DESMIENTEN LA DESTRUCCION DEL "LUNA PARK" Y LA CONSTRUCCION DE UNA TORRE

"Es innegable que el Luna Park es uno de los lugares emblemáticos de la ciudad de Buenos Aires. Fundado por Ismael Pace y José Lectoure en 1931 el tradicional estadio cubierto fue, y aún es, sede de importantes actividades artísticas, culturales y deportivas.

Desde fines de 2013, cuando la Iglesia católica pasó a administrar el 100% del paquete accionario del Luna Park - Ernestina Devecchi, anterior dueña de las acciones, legó el 95% de éstas mediante su testamento a Cáritas Argentina y a la Sociedad Salesiana de San Juan Bosco y, el Arzobispado de Buenos Aires adquirió el 5% restante- hay rumores sobre su posible venta.
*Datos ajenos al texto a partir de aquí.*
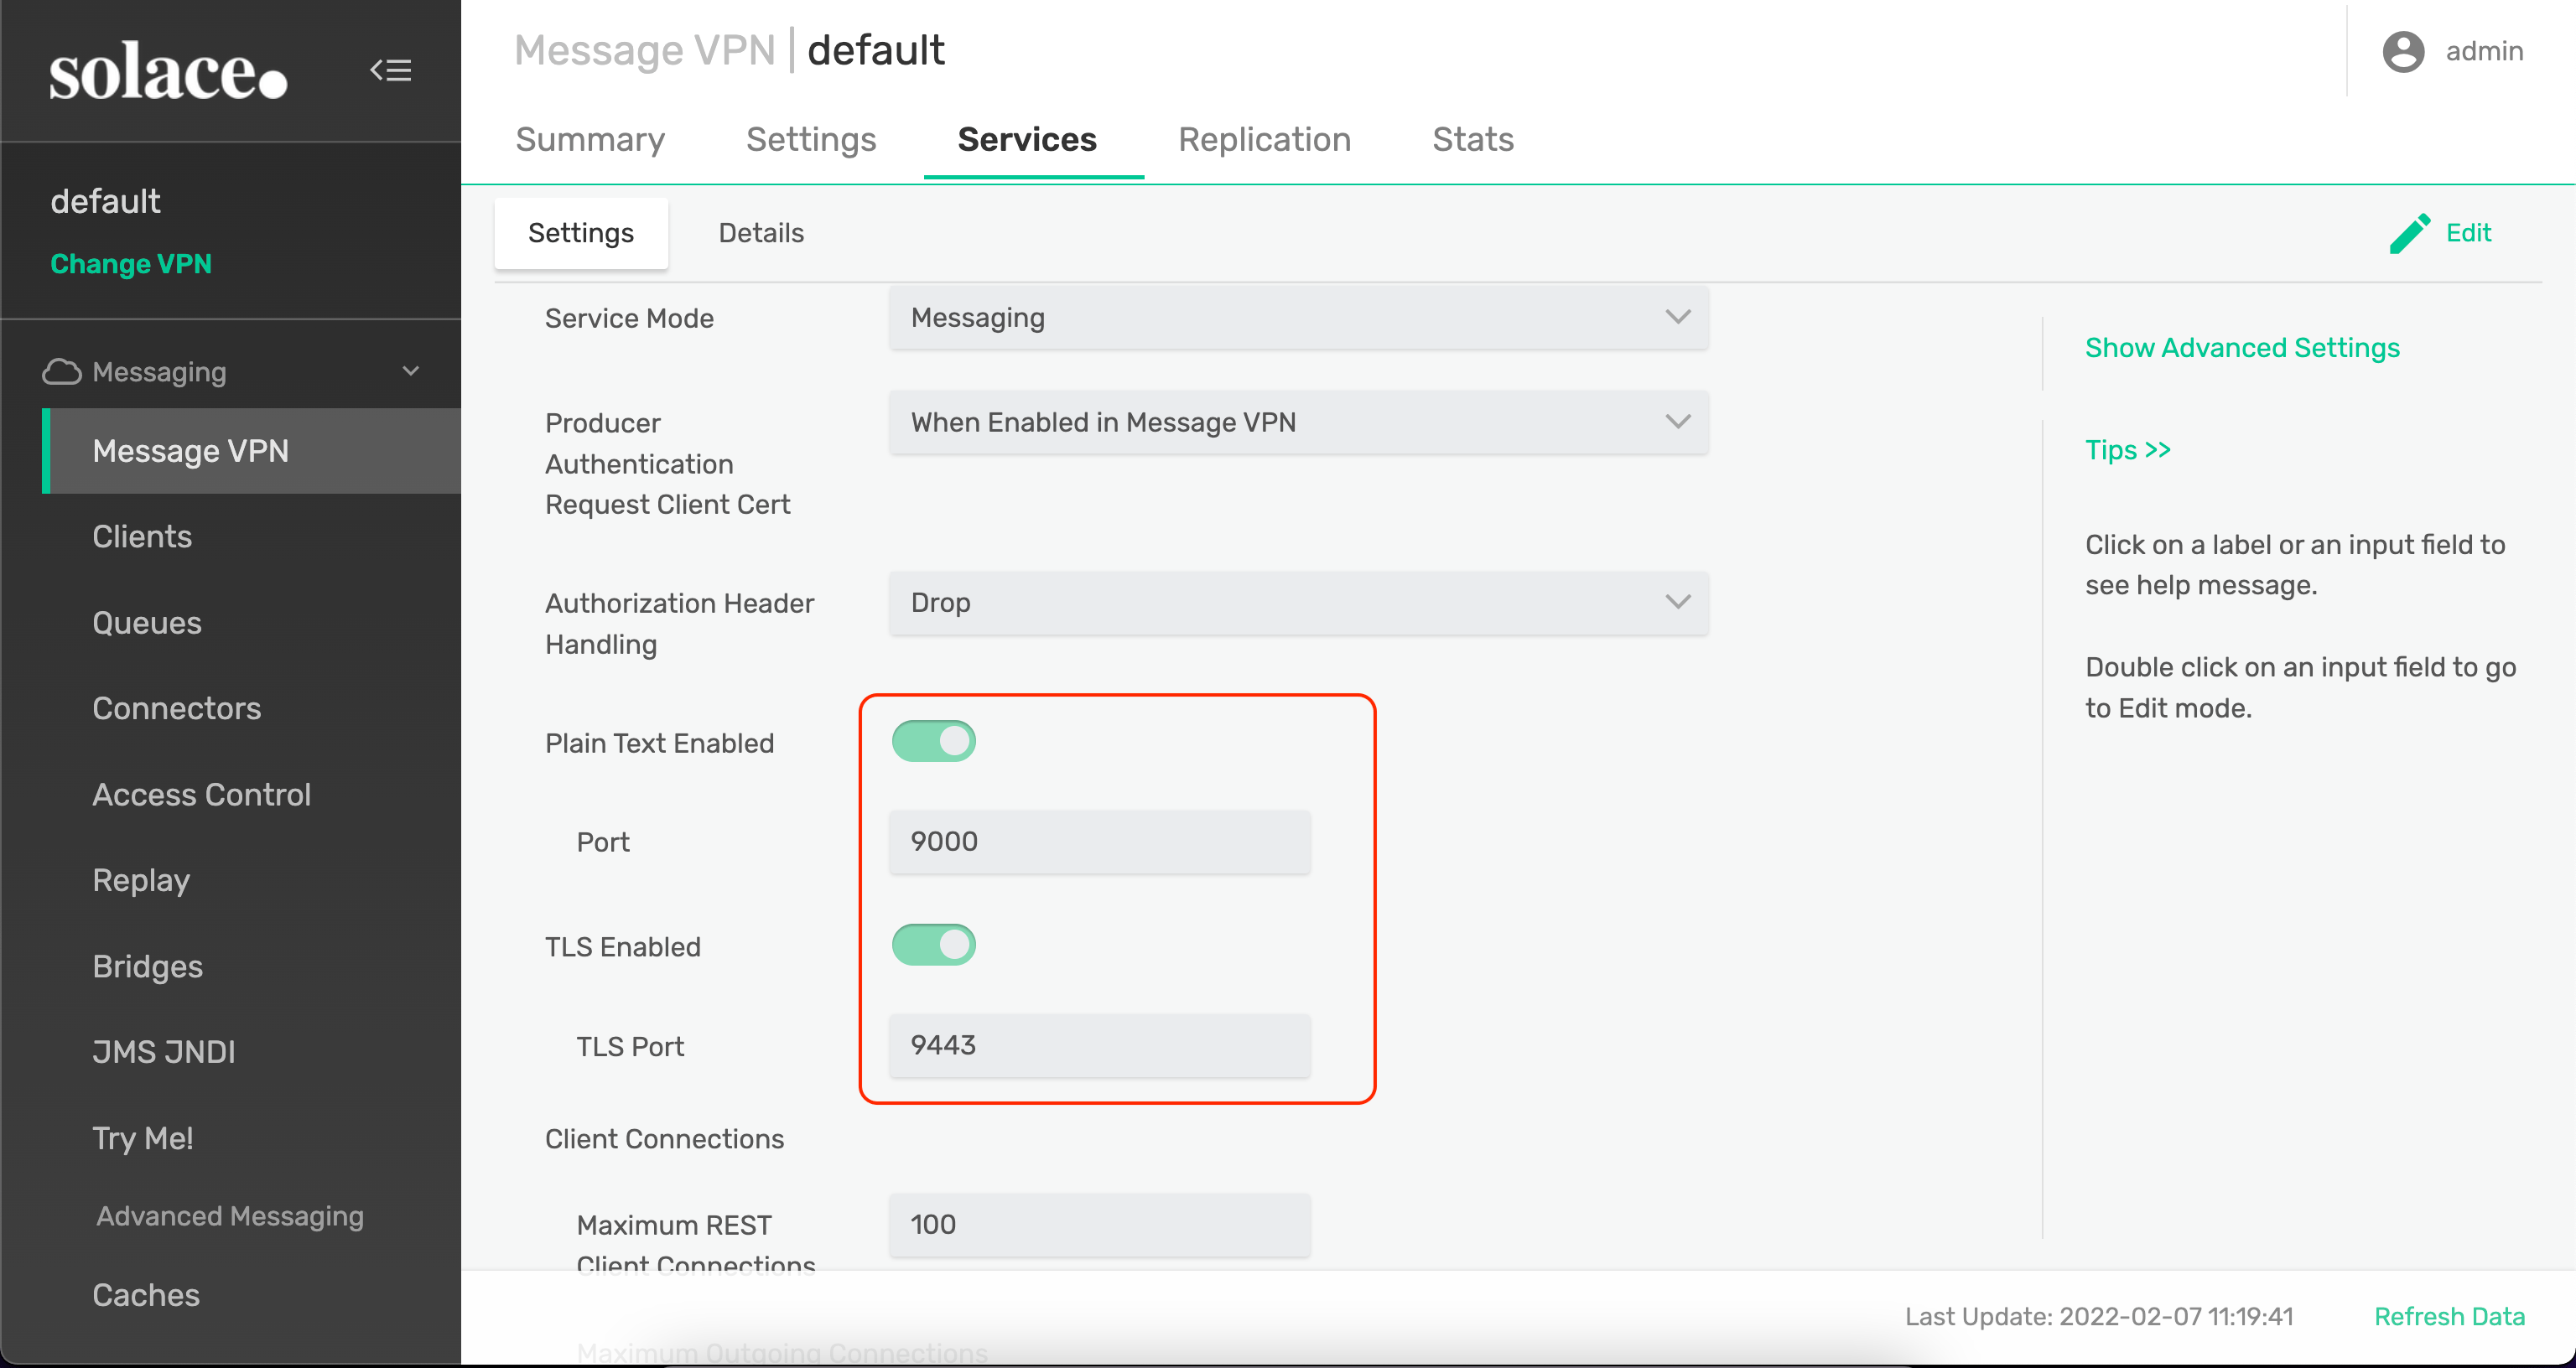
Task: Click the green pencil Edit icon
Action: pos(2409,233)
Una nota del diario Perfil publicada el 19 de agosto de 2017, asegura que un grupo inversor europeo planea construir en el lugar un edificio de oficinas y el valor de venta podría llegar a los US$ 45 millones, calculados tomando el valor de incidencia de US$ 1.500 el metro cuadrado que rige en la zona del Bajo porteño. Sin embargo, la abogada Silvina Rebechi, perteneciente al área legal del Arzobispado de Buenos Aires negó rotundamente la operación. “Es una noticia falsa, no existe posibilidad de venta porque le edificio no está a la venta”, aseguró a la revista Apertura.

Monumento histórico

Una cuestión fundamental es que desde 2007, el Luna Park fue declarado monumento histórico nacional, por lo cual toda modificación del edificio deberá ser autorizada por la Comisión Nacional de Museos, Monumentos y Lugares Históricos, que depende de la Secretaría de Cultura de la Nación.
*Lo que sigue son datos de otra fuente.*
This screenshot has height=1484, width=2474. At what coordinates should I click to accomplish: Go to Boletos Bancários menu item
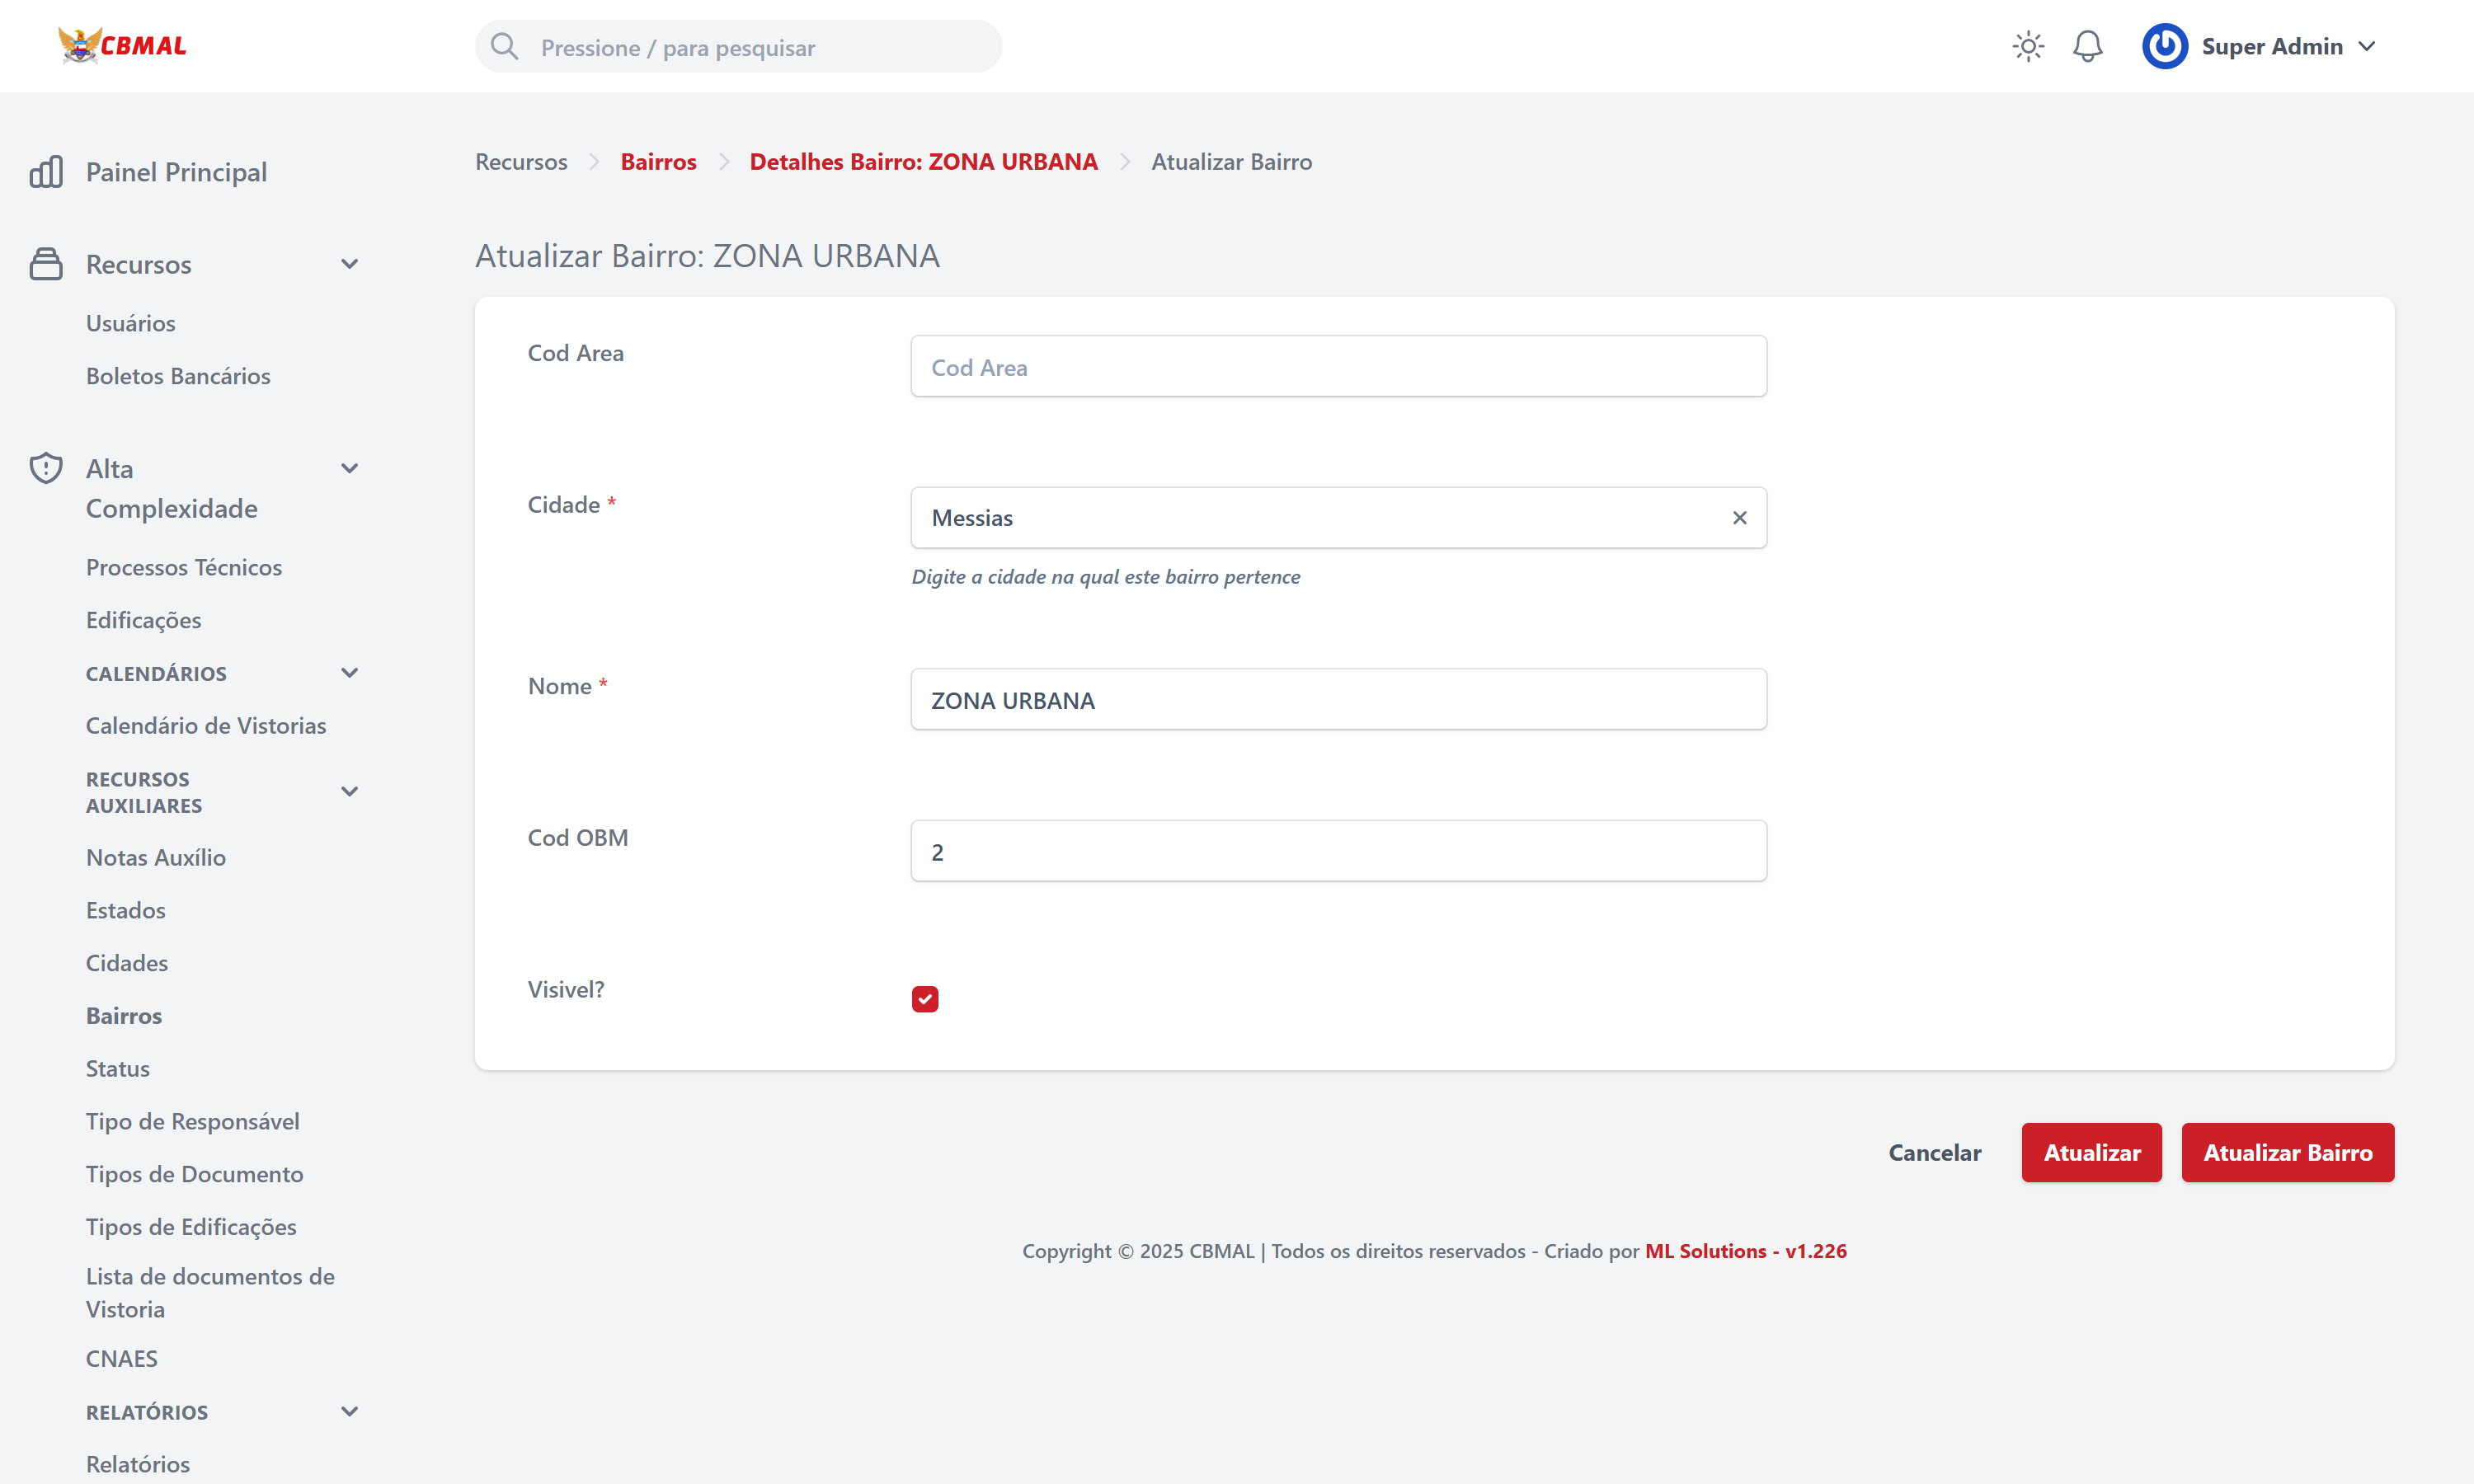[178, 376]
Según Perfil, el plan de venta apunta a erigir en ese predio un edificio de 30 mil metros cuadrados que tendría entre 15 y 20 pisos de altura y entre las alternativas de construcción figuran la de mantener en pie las cuatro fachadas del Luna Park, es decir, las de Corrientes, Bouchard, Lavalle y Madero, y levantar una torre en el centro o erigir el inmueble sobre la estructura del estadio.

Sin embargo, desde el área técnica de la Comisión Nacional de Museos, Monumentos y Lugares Históricos, explicaron que cuando un edificio es declarado monumento histórico, el bien debe conservarse en su totalidad. “La declaratoria no pone objeciones a la venta del edificio pero si implica que el bien no se puede modificar, se deben conservar tanto la fachada como el interior. Las modificaciones que se permiten, son las que apuntan a modernizar ciertas estructuras como los baños por ejemplo, pero no se puede tirar abajo y construir un edificio de viviendas o construir una torre en el centro, ya que eso implica modificar la estructura del estadio”, explican. Además, aseguran que la Comisión no ha recibido ningún proyecto de modificación del Luna Park hasta la fecha."